Tutto questo ottenuto
attraverso l’emissione di denaro falso dal nulla …. aspetti immotivati,
deviati di una stessa immane truffa architettata a danno dei cittadini e dello
Stato, messa in atto dal sistema bancario e di chi lo controlla, attraverso
l’indebita emissione da chi non ha titolo, risorse, ragioni, diritto, merito,
delega.
Di cui le banche però
pretendono il pagamento vero tramite le tasse di ogni forma, tipo,
identità, provenienza, colore, misura, caratteristica, attraverso la
schiavizzazione o il prelievo forzoso, i pignoramenti, la confisca di beni dei
cittadini, degli imprenditori, delle Comunità locali dello Stato nazionale
stesso.
Azioni
che si sono potute esplicare grazie a contorsionismi e distorsioni logiche,
legali e procedurali, volutamente
inefficienti, incongrue, inette, tutti strategicamente voluti, intenzionali,
programmati.
In
conclusione ….
Fino a quando è esistita la convertibilità e la moneta
era emessa dallo Stato attraverso la banca d’Italia era come possedere un
appartamento ed era ““giusto”” pagarci le tasse …. Ma ora che siamo in regime
di non convertibilità e soprattutto ora che noi paghiamo un “affitto”
(INTERESSE) al PROPRIETARIO (la B.C.E.) e quindi è come se abitassimo in
un appartamento in affitto… chi deve pagare le tasse l’inquilino o il
proprietario??
Ma proprio per
entrare fino alla radice dell’argomento in merito alle tasse sulla prima casa…

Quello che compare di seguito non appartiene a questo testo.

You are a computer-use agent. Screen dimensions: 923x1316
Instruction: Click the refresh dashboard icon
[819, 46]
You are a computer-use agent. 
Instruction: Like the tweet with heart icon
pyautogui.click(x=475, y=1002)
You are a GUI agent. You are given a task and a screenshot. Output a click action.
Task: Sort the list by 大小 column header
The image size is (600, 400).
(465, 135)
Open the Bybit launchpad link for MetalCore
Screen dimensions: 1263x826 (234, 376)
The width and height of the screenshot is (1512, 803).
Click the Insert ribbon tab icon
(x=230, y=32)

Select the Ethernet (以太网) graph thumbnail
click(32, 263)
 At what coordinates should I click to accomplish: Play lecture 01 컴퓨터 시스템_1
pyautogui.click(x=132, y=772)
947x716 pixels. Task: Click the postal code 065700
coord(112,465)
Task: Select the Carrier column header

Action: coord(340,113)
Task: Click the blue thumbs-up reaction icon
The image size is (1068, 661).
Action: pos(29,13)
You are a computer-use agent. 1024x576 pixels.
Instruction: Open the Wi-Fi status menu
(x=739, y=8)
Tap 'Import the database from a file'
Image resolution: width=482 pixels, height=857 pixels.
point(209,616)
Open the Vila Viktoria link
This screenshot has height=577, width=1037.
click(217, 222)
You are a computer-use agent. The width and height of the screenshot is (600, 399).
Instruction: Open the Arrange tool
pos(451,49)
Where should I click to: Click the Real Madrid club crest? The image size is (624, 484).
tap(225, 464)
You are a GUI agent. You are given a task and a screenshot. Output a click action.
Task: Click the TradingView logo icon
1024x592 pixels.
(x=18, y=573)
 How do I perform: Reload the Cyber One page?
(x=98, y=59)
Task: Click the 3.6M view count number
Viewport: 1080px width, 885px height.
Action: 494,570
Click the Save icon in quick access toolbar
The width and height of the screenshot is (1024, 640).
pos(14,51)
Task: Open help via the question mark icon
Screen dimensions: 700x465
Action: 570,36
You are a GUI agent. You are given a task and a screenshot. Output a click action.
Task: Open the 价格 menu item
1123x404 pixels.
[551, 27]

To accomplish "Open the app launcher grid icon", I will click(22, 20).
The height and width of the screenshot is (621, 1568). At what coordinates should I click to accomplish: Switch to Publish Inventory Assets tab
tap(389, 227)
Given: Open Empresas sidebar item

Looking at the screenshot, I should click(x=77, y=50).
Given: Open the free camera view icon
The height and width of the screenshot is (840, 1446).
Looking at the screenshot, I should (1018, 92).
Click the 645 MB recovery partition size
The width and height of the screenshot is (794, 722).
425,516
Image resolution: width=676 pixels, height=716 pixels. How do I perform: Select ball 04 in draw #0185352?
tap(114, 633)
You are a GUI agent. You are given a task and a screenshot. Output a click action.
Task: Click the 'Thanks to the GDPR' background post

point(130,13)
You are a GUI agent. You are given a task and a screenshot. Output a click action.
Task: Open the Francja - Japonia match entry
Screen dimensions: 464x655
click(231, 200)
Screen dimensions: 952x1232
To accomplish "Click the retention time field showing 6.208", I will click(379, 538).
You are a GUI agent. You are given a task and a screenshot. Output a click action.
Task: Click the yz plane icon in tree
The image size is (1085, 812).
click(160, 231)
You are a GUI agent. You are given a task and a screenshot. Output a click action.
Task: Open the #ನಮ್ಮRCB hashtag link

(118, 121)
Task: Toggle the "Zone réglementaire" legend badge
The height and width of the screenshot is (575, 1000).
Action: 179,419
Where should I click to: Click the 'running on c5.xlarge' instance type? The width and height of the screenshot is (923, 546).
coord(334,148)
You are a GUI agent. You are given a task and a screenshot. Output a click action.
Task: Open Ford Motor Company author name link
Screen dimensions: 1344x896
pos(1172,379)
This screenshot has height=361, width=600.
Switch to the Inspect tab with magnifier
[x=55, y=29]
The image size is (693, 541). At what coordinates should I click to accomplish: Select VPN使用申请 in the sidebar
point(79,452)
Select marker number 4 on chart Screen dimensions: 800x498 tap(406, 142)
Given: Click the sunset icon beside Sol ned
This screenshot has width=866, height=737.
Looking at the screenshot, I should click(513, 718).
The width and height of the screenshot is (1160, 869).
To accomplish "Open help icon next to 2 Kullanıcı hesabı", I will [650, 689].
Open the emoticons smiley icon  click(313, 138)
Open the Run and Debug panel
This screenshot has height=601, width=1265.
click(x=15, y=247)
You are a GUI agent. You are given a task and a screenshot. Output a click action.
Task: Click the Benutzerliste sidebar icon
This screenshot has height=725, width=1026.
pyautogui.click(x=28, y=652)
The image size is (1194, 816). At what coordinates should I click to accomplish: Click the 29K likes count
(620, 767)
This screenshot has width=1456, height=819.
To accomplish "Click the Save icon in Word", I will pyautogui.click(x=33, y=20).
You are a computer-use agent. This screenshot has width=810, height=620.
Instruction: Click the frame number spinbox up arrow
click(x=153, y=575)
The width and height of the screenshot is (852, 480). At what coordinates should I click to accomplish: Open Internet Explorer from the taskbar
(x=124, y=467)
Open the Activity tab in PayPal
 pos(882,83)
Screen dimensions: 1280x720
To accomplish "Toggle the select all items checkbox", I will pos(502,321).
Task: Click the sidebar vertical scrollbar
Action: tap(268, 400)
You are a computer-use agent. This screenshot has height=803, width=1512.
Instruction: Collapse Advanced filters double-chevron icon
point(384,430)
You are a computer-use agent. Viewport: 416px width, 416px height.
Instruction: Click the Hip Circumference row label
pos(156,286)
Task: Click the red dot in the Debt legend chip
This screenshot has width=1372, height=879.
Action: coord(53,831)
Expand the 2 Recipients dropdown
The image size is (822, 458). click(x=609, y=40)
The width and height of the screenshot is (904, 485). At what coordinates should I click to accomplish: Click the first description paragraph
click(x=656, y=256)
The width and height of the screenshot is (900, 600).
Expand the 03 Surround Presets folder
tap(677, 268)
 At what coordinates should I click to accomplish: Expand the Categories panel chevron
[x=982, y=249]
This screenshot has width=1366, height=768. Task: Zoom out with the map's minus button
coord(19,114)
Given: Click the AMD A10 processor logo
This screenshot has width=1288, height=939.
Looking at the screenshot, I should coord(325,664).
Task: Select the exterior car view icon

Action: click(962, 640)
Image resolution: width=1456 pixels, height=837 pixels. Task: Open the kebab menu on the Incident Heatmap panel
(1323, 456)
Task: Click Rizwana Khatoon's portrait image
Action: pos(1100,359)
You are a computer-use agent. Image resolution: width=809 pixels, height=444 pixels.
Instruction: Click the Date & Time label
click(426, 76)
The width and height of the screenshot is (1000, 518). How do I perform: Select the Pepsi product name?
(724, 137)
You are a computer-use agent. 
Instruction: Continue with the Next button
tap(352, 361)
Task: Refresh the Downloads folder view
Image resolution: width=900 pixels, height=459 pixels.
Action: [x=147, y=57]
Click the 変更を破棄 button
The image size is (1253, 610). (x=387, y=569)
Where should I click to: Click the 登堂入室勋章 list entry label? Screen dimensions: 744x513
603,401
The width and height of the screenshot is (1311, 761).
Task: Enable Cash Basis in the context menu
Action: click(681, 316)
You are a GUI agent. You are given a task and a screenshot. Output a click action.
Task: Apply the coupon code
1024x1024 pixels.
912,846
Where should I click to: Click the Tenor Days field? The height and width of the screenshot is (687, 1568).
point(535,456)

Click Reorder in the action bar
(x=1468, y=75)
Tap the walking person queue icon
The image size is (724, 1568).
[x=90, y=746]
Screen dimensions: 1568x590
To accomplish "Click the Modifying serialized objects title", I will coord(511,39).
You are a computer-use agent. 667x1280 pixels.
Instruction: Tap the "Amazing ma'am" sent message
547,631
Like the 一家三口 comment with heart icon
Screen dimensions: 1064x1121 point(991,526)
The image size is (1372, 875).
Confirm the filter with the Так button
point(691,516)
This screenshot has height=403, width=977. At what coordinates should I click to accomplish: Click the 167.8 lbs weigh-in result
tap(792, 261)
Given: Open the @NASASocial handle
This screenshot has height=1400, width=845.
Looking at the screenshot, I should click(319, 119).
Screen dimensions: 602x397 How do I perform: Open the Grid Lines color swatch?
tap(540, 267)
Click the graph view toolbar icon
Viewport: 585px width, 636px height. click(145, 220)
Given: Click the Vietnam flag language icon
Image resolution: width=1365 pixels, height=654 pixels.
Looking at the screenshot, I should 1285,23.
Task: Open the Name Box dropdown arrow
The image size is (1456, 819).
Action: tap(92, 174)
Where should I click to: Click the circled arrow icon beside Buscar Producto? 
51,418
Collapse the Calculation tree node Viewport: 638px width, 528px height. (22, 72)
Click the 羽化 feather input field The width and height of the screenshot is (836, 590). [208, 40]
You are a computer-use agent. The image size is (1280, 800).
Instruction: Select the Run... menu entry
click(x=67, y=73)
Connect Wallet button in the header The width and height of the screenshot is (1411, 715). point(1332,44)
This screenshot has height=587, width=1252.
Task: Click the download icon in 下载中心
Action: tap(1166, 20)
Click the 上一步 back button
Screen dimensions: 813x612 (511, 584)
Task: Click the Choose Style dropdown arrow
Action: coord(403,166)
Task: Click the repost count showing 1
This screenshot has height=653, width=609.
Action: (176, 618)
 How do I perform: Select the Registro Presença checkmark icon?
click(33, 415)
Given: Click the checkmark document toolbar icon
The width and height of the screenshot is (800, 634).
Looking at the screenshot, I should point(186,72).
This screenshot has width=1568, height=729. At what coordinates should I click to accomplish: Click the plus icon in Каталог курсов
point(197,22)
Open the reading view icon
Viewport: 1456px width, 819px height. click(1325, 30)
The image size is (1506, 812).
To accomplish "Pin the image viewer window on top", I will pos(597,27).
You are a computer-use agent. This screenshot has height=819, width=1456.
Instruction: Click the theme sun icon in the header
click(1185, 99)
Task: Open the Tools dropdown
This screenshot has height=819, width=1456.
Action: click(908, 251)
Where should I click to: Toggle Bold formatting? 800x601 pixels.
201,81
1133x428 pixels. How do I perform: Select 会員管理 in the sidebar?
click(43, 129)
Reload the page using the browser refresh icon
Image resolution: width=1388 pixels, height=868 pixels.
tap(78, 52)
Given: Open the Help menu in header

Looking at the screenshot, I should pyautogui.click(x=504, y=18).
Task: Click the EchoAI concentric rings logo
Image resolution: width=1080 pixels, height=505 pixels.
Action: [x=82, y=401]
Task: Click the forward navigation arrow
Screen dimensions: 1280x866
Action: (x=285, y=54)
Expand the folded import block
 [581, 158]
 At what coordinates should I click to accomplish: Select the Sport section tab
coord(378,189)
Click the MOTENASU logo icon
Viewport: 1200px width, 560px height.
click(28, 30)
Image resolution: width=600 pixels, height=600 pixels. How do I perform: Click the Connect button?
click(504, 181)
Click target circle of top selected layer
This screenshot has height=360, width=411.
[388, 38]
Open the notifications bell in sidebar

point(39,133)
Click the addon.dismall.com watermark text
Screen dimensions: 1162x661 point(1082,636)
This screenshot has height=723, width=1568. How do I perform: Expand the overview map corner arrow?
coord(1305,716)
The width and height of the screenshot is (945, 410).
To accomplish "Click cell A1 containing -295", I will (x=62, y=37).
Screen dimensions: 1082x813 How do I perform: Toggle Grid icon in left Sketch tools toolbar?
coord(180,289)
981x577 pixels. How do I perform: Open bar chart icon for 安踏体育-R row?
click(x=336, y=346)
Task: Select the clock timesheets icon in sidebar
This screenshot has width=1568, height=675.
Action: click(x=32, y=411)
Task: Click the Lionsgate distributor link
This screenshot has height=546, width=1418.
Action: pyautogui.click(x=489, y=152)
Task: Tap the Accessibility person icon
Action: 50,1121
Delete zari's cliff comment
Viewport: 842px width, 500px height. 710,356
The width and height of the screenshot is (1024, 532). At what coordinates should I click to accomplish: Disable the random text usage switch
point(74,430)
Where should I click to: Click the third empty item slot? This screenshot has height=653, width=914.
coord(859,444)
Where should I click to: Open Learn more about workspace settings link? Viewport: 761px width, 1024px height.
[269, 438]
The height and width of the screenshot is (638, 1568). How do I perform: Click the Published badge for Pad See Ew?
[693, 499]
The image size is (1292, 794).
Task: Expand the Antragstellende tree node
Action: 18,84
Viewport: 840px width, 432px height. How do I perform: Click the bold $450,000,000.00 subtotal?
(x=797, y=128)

che già per tutti i motivi esposti sopra NON E’ DOVUTA…. Addirittura si può
fare riferimento all’art. 31 della costituzione che dice :
<La Repubblica agevola con misure economiche e altre
provvidenze la formazione della famiglia e l'adempimento dei compiti
relativi, con particolare riguardo alle famiglie numerose. Protegge la
maternità, l'infanzia e la gioventù, favorendo gli istituti necessari a tale
scopo.>
E cosa c’è di più “agevolante e provvidenziale” per la formazione
della famiglia …. Se non una casa??
Come ….. tu Stato metti nella carta di fondazione della tua Società (la
COSTITUZIONE) una simile sanissima e sensatissima affermazione…. E poi la
smentisci nei fatti andando ad estorcere anche l’ultima stilla di sangue ai
tuoi figli?????….
A Stato/Parlamento/Governo…..MA PER FAVORE!!!